However, not all retail investors behave in the same way. There is still a class of active investors who have better idea of the market, has the capacity to hold the stocks from a longer term perspective and has strong conviction about the growth of the stock due to extensive knowledge obtained from personal research as well as special knowledge due to association with that particular company or industry.
But overall, the retail investors are ones who are hit the most when markets take a dip. Most of the retail investors, including a large percentage of sophisticated investors, have little or no knowledge of hedging mechanisms and derivatives such as puts and options. Even though these people have started using it now after bearing huge losses in market crash such as that of dot com burst, the percentage is still very minuscule. The majority of retail investors do not enter the market with a perfect objective of long term and safe financial planning with choice of investments perfectly suiting their risk taking capacity. Instead, their idea is to make some quick bucks and return on investment as compared to their other investments such as savings account or fixed deposits.
I would like to say that not everyone in this world can become Warren Buffett because not everyone has the ability to identify the best picks and take high risks. Therefore, a retail investor's foray into market is more governed by the appeal and excitement in the market rather than on something concrete.
IF we talk about the current market scenario of US equity markets, we have seen that US markets (both Nasdaq and NYSE) have remained flat due to uncertainties governing the market such as policies of the Fed with respect to interest rate hikes, oil prices, terrorism and global weakness of dollar as well as sluggish economy. It was only during the end of 2005 that markets recovered a little bit and showed very little gains. Overall, everything has been range bound and thereby, creating difficulties for the retail investor. Sophisticated retail investors who have knowledge about derivatives invest and trade in derivatives such as calls and puts to take advantage of movement of both sides. Retail investors are generally frustrated in this kind of market due to flat returns. Some of them who turn passive investors by becoming stock specific make better money than other who try to invest in everything and end up losing on most of them due to flat market.

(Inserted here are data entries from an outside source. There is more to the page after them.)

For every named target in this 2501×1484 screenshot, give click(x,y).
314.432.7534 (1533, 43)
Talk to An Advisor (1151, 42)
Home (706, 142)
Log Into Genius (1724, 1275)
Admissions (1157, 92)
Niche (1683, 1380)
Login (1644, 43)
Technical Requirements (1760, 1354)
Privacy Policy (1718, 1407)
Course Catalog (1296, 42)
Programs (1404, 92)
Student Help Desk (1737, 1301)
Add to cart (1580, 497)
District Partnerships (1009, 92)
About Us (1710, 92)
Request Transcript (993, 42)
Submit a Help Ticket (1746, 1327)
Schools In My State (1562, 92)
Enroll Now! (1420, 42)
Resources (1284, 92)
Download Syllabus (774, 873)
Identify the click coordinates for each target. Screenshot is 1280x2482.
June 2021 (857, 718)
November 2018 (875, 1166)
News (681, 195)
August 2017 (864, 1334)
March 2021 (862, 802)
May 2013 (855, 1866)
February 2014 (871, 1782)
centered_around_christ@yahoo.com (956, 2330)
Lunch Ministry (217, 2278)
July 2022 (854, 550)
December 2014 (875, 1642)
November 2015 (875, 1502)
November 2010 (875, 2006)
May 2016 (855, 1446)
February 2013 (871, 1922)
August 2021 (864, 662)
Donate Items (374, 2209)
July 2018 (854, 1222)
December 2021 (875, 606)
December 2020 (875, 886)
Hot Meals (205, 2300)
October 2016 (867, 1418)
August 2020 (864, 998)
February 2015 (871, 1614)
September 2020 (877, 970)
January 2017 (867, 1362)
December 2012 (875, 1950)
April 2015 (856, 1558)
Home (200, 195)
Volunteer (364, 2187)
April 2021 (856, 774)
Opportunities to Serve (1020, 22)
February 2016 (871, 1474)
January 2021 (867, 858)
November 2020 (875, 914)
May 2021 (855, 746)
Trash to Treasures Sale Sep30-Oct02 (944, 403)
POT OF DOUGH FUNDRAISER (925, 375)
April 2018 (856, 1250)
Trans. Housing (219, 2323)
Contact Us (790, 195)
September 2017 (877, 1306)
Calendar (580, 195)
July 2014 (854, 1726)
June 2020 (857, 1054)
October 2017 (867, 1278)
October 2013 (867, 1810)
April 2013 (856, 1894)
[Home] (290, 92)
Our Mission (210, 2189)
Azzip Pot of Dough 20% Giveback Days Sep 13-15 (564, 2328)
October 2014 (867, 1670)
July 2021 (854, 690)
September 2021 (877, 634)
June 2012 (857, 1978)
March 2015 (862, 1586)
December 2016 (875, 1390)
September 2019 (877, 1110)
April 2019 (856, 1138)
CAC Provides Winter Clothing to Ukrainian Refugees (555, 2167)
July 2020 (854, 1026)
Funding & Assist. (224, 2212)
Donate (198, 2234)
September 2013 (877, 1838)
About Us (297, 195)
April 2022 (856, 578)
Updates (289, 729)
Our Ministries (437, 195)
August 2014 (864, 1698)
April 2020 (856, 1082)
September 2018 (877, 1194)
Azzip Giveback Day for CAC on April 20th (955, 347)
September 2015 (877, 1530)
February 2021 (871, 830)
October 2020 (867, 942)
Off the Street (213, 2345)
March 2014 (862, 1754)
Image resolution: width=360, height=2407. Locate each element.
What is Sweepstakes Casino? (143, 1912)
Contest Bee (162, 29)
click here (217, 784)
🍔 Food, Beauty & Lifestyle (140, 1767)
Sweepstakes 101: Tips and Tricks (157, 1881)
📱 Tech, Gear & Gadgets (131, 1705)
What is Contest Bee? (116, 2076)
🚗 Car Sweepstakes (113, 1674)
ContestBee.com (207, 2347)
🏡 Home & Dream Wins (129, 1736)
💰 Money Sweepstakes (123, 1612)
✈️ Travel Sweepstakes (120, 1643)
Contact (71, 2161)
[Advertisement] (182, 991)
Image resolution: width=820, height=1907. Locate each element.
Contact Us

Different types of risks which the investors face are with respect to sudden change in market or business conditions leading to bearish trend in the market, company specific risks with respect to weak earnings, unfavorable news, etc. Retail investors, with their limited knowledge of the market, can do little to prevent or mitigate such risks and rely on their intuition to take decisions in such situations and often act in a hasty manner leading to panic and ultimately, wrong decisions. There are a small number of sophisticated investors who know about hedging strategies via options (Calls and puts) and diversification of portfolio and stop losses. But in practicality, this percentage is very small.